### [Exercise instructions]
Copy the records word for word, from the line that contains "The height and" through the end of the records.

------------------------

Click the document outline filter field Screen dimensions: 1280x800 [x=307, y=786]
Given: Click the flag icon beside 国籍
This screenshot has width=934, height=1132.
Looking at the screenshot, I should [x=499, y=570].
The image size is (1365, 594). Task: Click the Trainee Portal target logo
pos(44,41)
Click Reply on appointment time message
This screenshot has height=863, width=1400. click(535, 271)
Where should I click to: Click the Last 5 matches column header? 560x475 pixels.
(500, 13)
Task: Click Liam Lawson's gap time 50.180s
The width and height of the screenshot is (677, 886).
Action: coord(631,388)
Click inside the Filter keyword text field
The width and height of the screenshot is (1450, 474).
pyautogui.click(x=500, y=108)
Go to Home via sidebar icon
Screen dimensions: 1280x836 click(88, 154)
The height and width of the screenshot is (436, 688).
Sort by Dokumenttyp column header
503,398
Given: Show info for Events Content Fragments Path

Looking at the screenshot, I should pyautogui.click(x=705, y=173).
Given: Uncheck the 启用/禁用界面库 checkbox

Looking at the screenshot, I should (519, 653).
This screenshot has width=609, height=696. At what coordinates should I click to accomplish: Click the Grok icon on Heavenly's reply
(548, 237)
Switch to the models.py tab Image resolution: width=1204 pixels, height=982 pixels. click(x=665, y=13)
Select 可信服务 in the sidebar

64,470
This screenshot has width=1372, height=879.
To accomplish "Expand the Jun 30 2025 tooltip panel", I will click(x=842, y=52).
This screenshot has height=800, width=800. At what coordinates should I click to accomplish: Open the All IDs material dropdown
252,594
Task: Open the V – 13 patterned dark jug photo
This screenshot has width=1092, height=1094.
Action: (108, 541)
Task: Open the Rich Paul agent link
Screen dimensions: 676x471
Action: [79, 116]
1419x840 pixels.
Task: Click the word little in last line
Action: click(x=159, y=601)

------------------------

### [Finished answer]
The height and width of the screenshot is (436, 688).
Sort by Dokumenttyp column header
503,398
Given: Show info for Events Content Fragments Path

Looking at the screenshot, I should pyautogui.click(x=705, y=173).
Given: Uncheck the 启用/禁用界面库 checkbox

Looking at the screenshot, I should (519, 653).
This screenshot has width=609, height=696. At what coordinates should I click to accomplish: Click the Grok icon on Heavenly's reply
(548, 237)
Switch to the models.py tab Image resolution: width=1204 pixels, height=982 pixels. click(x=665, y=13)
Select 可信服务 in the sidebar

64,470
This screenshot has width=1372, height=879.
To accomplish "Expand the Jun 30 2025 tooltip panel", I will click(x=842, y=52).
This screenshot has height=800, width=800. At what coordinates should I click to accomplish: Open the All IDs material dropdown
252,594
Task: Open the V – 13 patterned dark jug photo
This screenshot has width=1092, height=1094.
Action: (108, 541)
Task: Open the Rich Paul agent link
Screen dimensions: 676x471
Action: [79, 116]
1419x840 pixels.
Task: Click the word little in last line
Action: click(x=159, y=601)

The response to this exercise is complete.